Second, extinction is frustrating, and frustration is aversive (see asgn4x). When you learn to make a response for a reinforcement, you learn to expect that reinforcement. In extinction, the expected reinforcement fails to occur, which fits the proper definition of frustration (failing to receive an expected goal or reward). Therefore, each response during extinction is punished, which acts to suppress it. On an intermittent schedule of reinforcement, you learn not to expect reinforcement after most responses. Therefore, responses that don't produce reinforcement are not punished, so responding continues.

B. F. Skinner (1956) discovered this (then) surprising effect quite by accident. Early in his career, Skinner began his study of lever pressing by rats for food. One Saturday, he found he did not have enough food pellets made to last the weekend. He wanted to keep up the daily training of the rats, but making pellets was a long, tedious task. (In those days researchers made almost everything for themselves. Now they buy most of their supplies and equipment from commercial manufacturers.) So he decided to spread out the remaining pellets by reinforcing only the first response that occurred after one minute had passed since the last reinforcer had been delivered.
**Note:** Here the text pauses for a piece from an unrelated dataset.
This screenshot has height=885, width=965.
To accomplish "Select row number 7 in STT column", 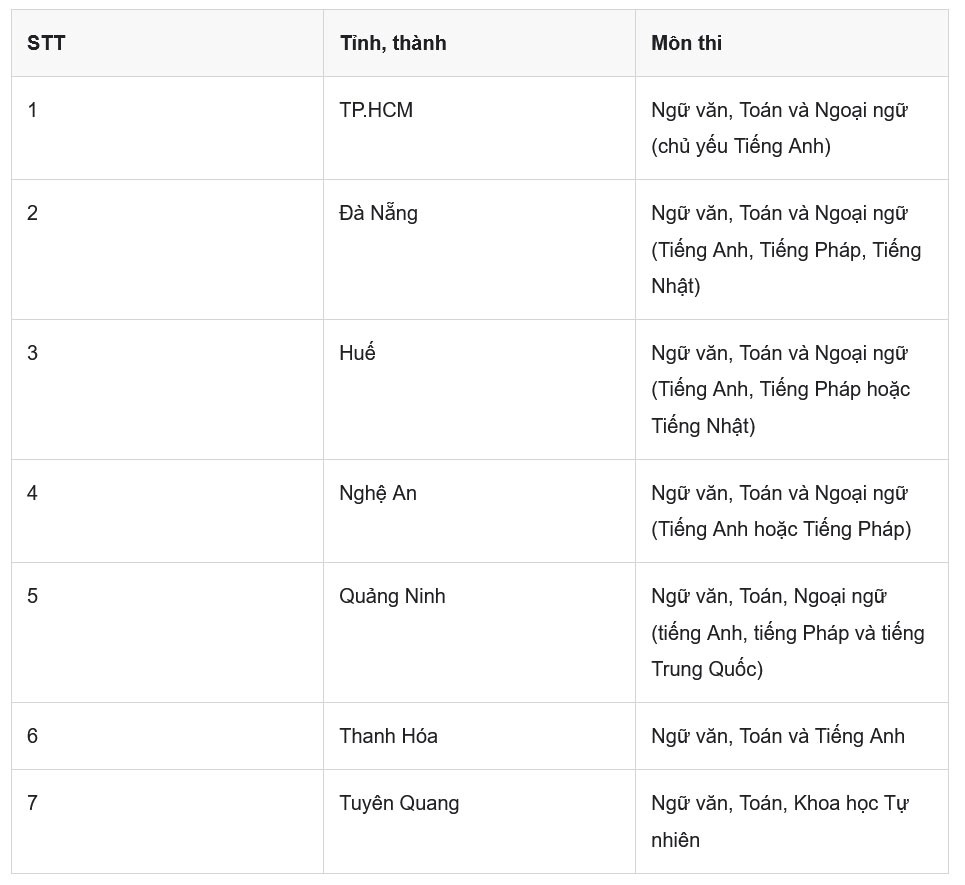I will pos(33,803).
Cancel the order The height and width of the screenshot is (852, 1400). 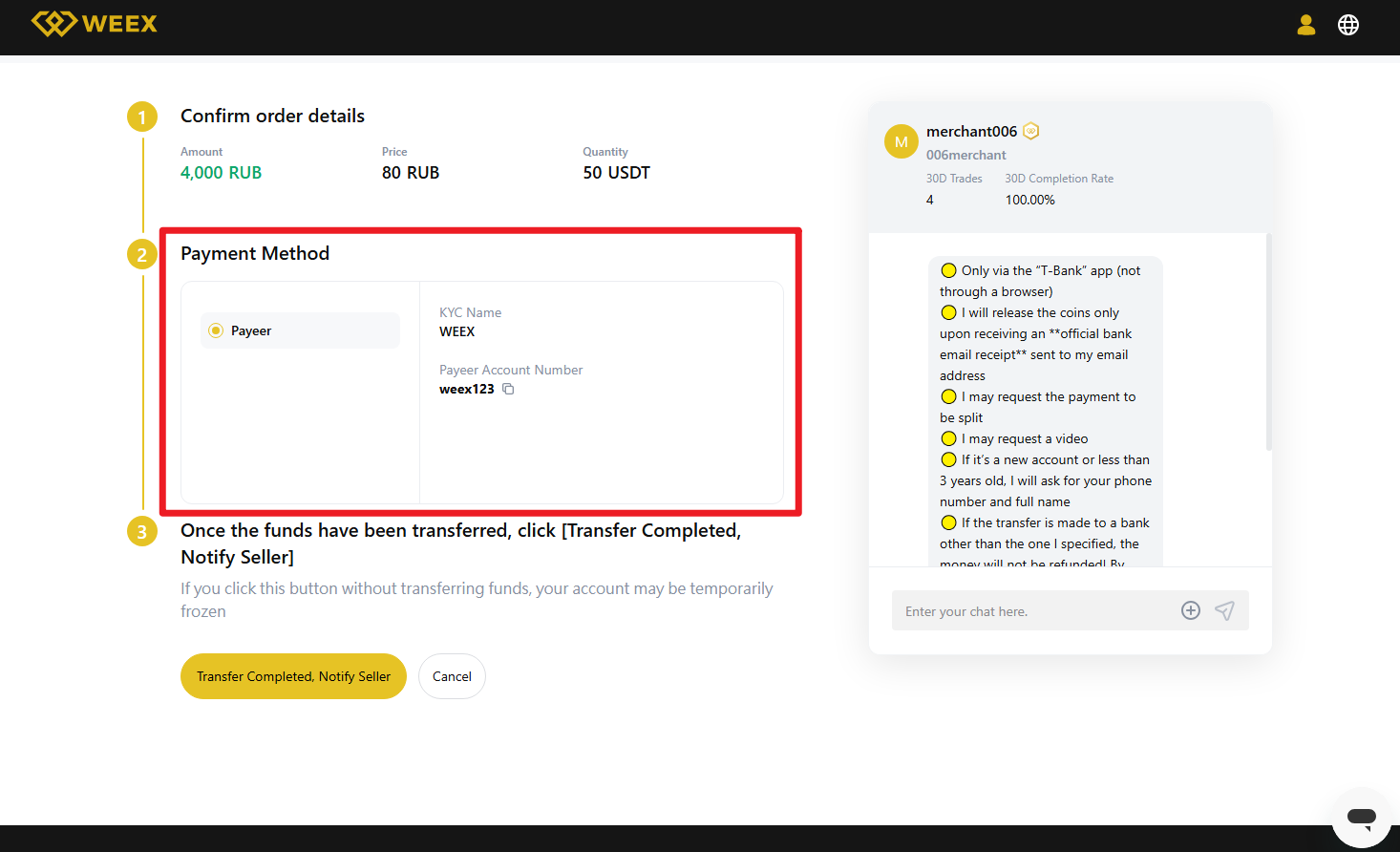point(452,676)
To his surprise, not only did his supply of pellets last, but the pressing behavior became stronger, steadier, and much more resistant to extinction, not weaker and less regular as one might expect. This accidental finding became a powerful research tool in behavioral analysis because it generates predictable behavior, which remains quite stable over long periods of time. This stability permits detailed study of individual subjects rather than averaging data from several subjects. Pharmaceutical companies have used this procedure to help identify potentially useful psychological active medications. For example, a signal that predicts a brief shock normally suppresses rats' normally steady responding for food reinforcement until after the shock has been delivered. Potential antianxiety drugs decrease or abolish this suppression.

Figure 1   Cumulative response curves generated by the four basic schedules of reinforcement.  The Y-axis is cumulative responses (each response moves the line up one step).  The blue slashes below each curve show when reinforcement occurred.  Note that the curve show many more responses than reinforcements,  Ratio schedules:  number of responses made determines when next response occurs.  Interval schedules:  passage of time determines when next response occurs.  Fixed schedules:  time or ratio remains the same.  Variable schedules:  time or ratio varies around an average value.

Figure 1 shows the response rates (responses/minute) on fixed and variable forms of the two basic schedules. The X-axis shows time.  Y-axis shows cumulative ( ~added up, as in cumulative grade point;  GPA is cumulative grade point divided by cumulative [total] hours) responses. The steeper the slop, the faster the responding; the straighter the line, the steadier the responding.

Fixed schedules deliver reinforcement on a constant (fixed) ratio or interval, eg., for the 20th response or for the first response after 28 seconds have passed since the last reinforcement.  Variable schedules deliver reinforcement on a schedule that varies around an average value (after every 5th, 10th, 20th or 50th response with an average of 20 responses, or after every 4th, 12th, 28th or 54th second with an average of 28 seconds).

Some schedules produce very steady rates of responding for many hours (the variable interval schedule in Figure 1-4u). Others produce very high rates of responding (the ratio schedules in Figure 1-4u). Others produce highly predictable variations in response rate (the fixed interval schedule in Figure 1-4u).

Each pattern reflects the reinforcement schedule.  Ratio schedules generate high rates of responding (steep slope on cumulative record) because the faster the subject wors , the sooner it earns the next reinforcer.  Interval schedules have shallow slopes, because reinforcement is limited by the scheduled time interval between reinforcements.  A fixed interval schedule produces a scalloped cumulative record (See Figure 1-3e), because a reinforcement signals that no response will be reinforced for several seconds.